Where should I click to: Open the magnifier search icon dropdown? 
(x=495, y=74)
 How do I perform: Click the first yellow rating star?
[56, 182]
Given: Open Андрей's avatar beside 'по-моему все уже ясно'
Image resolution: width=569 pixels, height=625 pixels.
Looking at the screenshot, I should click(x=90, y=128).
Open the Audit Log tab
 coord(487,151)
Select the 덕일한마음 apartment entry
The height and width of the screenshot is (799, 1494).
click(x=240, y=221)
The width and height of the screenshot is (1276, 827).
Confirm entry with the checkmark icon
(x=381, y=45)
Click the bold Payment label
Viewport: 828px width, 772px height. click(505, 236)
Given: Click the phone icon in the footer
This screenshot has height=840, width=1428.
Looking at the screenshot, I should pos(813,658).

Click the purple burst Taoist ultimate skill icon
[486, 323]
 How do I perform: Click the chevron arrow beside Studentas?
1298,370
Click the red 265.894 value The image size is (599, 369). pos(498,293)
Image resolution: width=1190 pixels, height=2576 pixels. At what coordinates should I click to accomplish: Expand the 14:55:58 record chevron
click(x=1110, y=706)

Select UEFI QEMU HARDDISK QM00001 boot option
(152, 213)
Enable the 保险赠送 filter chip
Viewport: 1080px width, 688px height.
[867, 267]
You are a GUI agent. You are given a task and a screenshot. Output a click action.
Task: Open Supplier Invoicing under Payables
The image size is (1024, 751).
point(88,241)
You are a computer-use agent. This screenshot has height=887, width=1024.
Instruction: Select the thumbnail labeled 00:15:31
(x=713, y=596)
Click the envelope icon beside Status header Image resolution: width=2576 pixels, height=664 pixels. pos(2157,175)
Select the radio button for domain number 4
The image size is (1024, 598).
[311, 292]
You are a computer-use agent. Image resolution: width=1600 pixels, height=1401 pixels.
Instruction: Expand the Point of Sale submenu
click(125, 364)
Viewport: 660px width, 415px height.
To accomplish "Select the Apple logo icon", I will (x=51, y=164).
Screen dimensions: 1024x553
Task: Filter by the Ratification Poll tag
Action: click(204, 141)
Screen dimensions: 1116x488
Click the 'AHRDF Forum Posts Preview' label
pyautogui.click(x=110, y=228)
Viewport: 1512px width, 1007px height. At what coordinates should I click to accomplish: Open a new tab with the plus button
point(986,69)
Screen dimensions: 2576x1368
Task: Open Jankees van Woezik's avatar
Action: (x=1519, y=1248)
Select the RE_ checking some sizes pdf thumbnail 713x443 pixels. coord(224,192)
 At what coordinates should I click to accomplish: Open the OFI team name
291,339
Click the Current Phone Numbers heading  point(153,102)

**TASK PROMPT:** Return every line of the material word for word.

**YOUR SOLUTION:**
Where should I click to: Open the magnifier search icon dropdown? 
(x=495, y=74)
 How do I perform: Click the first yellow rating star?
[56, 182]
Given: Open Андрей's avatar beside 'по-моему все уже ясно'
Image resolution: width=569 pixels, height=625 pixels.
Looking at the screenshot, I should click(x=90, y=128).
Open the Audit Log tab
 coord(487,151)
Select the 덕일한마음 apartment entry
The height and width of the screenshot is (799, 1494).
click(x=240, y=221)
The width and height of the screenshot is (1276, 827).
Confirm entry with the checkmark icon
(x=381, y=45)
Click the bold Payment label
Viewport: 828px width, 772px height. click(505, 236)
Given: Click the phone icon in the footer
This screenshot has height=840, width=1428.
Looking at the screenshot, I should pos(813,658).

Click the purple burst Taoist ultimate skill icon
[486, 323]
 How do I perform: Click the chevron arrow beside Studentas?
1298,370
Click the red 265.894 value The image size is (599, 369). pos(498,293)
Image resolution: width=1190 pixels, height=2576 pixels. At what coordinates should I click to accomplish: Expand the 14:55:58 record chevron
click(x=1110, y=706)

Select UEFI QEMU HARDDISK QM00001 boot option
(152, 213)
Enable the 保险赠送 filter chip
Viewport: 1080px width, 688px height.
[867, 267]
You are a GUI agent. You are given a task and a screenshot. Output a click action.
Task: Open Supplier Invoicing under Payables
The image size is (1024, 751).
point(88,241)
You are a computer-use agent. This screenshot has height=887, width=1024.
Instruction: Select the thumbnail labeled 00:15:31
(x=713, y=596)
Click the envelope icon beside Status header Image resolution: width=2576 pixels, height=664 pixels. pos(2157,175)
Select the radio button for domain number 4
The image size is (1024, 598).
[311, 292]
You are a computer-use agent. Image resolution: width=1600 pixels, height=1401 pixels.
Instruction: Expand the Point of Sale submenu
click(125, 364)
Viewport: 660px width, 415px height.
To accomplish "Select the Apple logo icon", I will (x=51, y=164).
Screen dimensions: 1024x553
Task: Filter by the Ratification Poll tag
Action: click(204, 141)
Screen dimensions: 1116x488
Click the 'AHRDF Forum Posts Preview' label
pyautogui.click(x=110, y=228)
Viewport: 1512px width, 1007px height. At what coordinates should I click to accomplish: Open a new tab with the plus button
point(986,69)
Screen dimensions: 2576x1368
Task: Open Jankees van Woezik's avatar
Action: (x=1519, y=1248)
Select the RE_ checking some sizes pdf thumbnail 713x443 pixels. coord(224,192)
 At what coordinates should I click to accomplish: Open the OFI team name
291,339
Click the Current Phone Numbers heading  point(153,102)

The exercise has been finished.